Come previsto, nel primo trimestre i mercati azionari hanno registrato un forte rialzo, nel quadro di una stagione degli utili non esattamente entusiasmante. Il rapporto prezzo/utili previsionale dell’S&P 500 Index è aumentato da circa 14 volte a 17 volte. Sebbene ritenessimo, come molti altri, che una nuova scaramuccia con l’Europa fosse più probabile di un deterioramento dei negoziati tra Cina e Stati Uniti, la minaccia di una fiammata sugli scambi commerciali è sempre rimasta un catalizzatore incombente per la presa di profitto degli investitori .

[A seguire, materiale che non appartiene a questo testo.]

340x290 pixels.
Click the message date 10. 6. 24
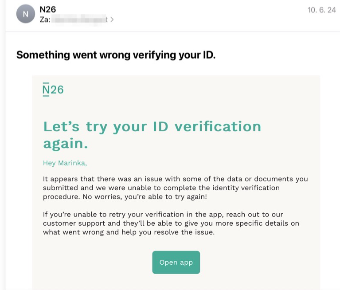322,10
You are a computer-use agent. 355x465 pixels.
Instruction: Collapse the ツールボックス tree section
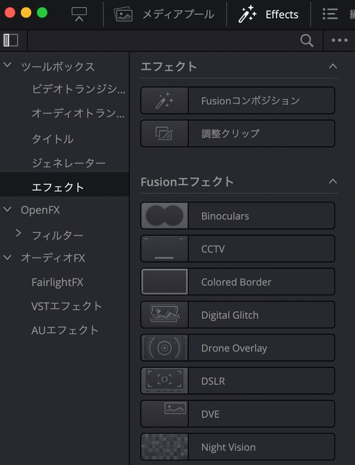(x=7, y=65)
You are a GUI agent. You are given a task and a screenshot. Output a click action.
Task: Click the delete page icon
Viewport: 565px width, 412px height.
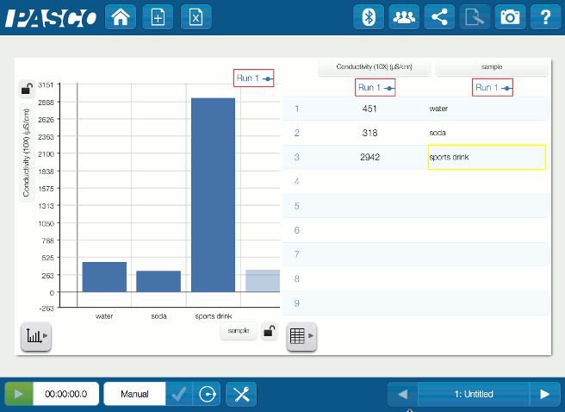tap(196, 17)
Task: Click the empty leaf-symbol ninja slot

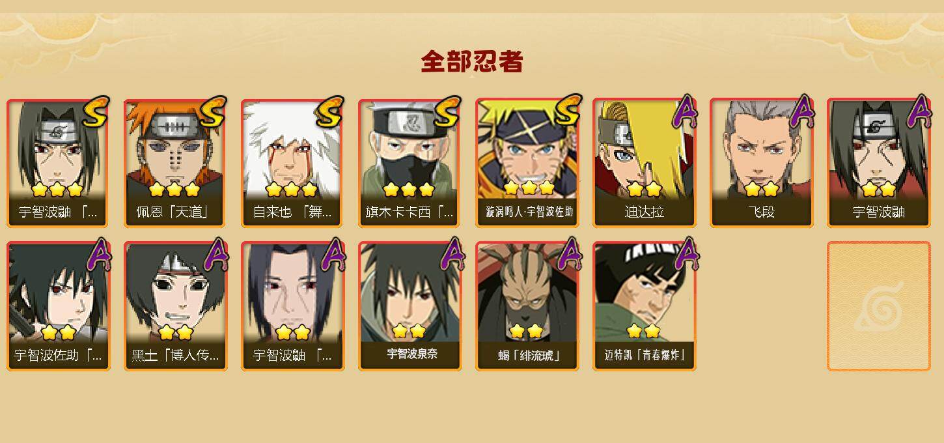Action: point(878,306)
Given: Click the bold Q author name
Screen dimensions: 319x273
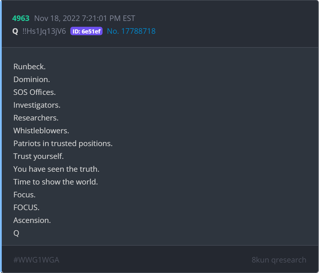Looking at the screenshot, I should (15, 31).
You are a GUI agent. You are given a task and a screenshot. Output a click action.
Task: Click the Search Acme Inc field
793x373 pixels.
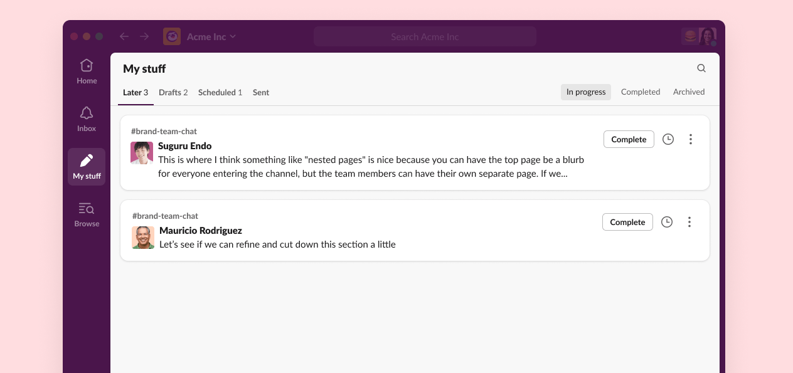(425, 36)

Per tutto quel periodo, i dati dei fondamentali sottostanti sono rimasti contraddittori. Il miglioramento dei segnali inviati dall’economia tedesca sono stati particolarmente rincuoranti, in particolare visti i timori che aleggiavano sulla crescita e sull’inflazione dell’Eurozona. L’importantissima performance della Cina rimane volatile, ma il fatto che le Autorità si siano dette pronte a intervenire è rassicurante. Il Giappone resta un anello debole della catena e questo desta preoccupazioni: stiamo attualmente conducendo delle analisi per individuare eventuali problemi di base nel Paese. Nel complesso, però, tutto ciò rientra nella nostra view, secondo la quale occorre aspettare il secondo semestre per una stabilizzazione dell’economia globale.

Opportunità di aumentare l’esposizione al rischio

Allo stesso tempo, ci soffermiamo sulle pagine economiche (anziché sulla prima pagina), analizziamo in lungo e in largo le nostre ricerche di settore, monitoriamo i dati e prestiamo grande attenzione alle parole dei dirigenti aziendali che incontriamo e con cui interagiamo ogni giorno, per cogliere qualunque segnale che possa mettere in discussione quella view.

Una forza persistente del dollaro statunitense, ad esempio, indicherebbe un problematico irrigidimento delle condizioni finanziarie globali. Un calo delle vendite potrebbe essere un primo segnale di stanchezza da parte dei consumatori. Un cambio di direzione nelle statistiche delle assunzioni potrebbe costituire il segnale premonitore di un calo di fiducia tra i CEO.

Fino ad allora, però, valuteremo i cali di fiducia derivanti dalle complicate dichiarazioni delle banche centrali o dalle controversie commerciali, come opportunità per aumentare con giudizio l’esposizione al rischio, puntando a posizionare i portafogli per beneficiare del miglioramento delle notizie economiche che potremmo osservare nei mesi a venire.